Large datasets for machine learning and reactor response curves for the ring opening polymerization of lactide
Abstract
Machine learning algorithms employ large datasets from which patterns in the underlying information can be ascertained. In the chemical sciences, the ability of machine learning algorithms to increase the effectiveness of molecular simulation has been established and are reputed to have a role in identifying new drug candidates, finding new bulk phases in materials, and other insights. In the case of physical systems, significant labor must be expended to generate a large dataset. Desirable characteristics of a model physical system include 1) output properties that can be reasonably and accurately characterized, 2) a sufficient range and identifiable number degrees of freedom of input variables (e.g. concentration, temperature, time), 3) a level of reasonable reproducibility, 4) and a system for which the time or material costs are not prohibitive.
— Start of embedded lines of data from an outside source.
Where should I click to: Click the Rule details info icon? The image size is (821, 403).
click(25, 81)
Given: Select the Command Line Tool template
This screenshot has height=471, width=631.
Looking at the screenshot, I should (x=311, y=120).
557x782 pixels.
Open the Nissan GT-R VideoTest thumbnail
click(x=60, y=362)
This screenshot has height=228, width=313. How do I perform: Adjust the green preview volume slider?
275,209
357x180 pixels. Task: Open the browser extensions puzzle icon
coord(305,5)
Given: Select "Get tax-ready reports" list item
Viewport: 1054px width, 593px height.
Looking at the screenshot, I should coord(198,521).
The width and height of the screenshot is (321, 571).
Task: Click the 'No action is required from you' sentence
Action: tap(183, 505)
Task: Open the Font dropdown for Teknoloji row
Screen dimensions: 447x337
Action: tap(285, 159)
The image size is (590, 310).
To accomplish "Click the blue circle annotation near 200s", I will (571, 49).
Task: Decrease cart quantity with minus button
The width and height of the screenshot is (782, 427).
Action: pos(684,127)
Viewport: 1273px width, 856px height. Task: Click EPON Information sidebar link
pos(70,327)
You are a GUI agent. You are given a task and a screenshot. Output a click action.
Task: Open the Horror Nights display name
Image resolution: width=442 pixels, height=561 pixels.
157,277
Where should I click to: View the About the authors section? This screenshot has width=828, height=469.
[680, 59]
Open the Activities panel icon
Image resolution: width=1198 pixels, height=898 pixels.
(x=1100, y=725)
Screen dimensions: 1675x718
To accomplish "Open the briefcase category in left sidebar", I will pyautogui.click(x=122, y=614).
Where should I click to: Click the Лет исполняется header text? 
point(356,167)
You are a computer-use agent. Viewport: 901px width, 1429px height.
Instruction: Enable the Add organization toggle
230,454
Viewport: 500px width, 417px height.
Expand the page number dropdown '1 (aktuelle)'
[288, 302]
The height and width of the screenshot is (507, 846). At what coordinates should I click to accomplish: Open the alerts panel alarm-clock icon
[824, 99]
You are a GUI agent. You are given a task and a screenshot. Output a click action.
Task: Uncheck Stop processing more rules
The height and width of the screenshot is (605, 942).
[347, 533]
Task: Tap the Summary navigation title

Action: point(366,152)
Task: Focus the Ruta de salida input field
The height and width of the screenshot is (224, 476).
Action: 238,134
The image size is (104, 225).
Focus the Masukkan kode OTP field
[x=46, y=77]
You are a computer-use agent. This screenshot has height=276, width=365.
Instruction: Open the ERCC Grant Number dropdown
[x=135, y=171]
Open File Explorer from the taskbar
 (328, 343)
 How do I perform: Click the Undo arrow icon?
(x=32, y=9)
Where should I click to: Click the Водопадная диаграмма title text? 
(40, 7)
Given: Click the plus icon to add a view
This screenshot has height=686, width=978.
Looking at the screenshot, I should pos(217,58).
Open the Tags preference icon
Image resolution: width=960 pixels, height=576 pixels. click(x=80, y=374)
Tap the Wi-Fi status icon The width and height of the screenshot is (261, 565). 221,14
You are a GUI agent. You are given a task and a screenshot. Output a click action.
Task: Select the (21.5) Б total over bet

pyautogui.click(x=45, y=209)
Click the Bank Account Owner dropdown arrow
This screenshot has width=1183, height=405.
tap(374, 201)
Given our recent work in lactide and carbonate polymerization, we propose this as a candidate physical system for a machine learning application. Polymers can be accurately characterized in terms of their composition, molecular weight, tacticity, endgroups, polydispersity, and rheology with a range of techniques. Computer automation allows us to rapidly iterate through a range of process conditions. This talk will discuss the ring opening polymerization of lactide using a recently developed software platform and a reaction apparatus constructed for the generation of large datasets.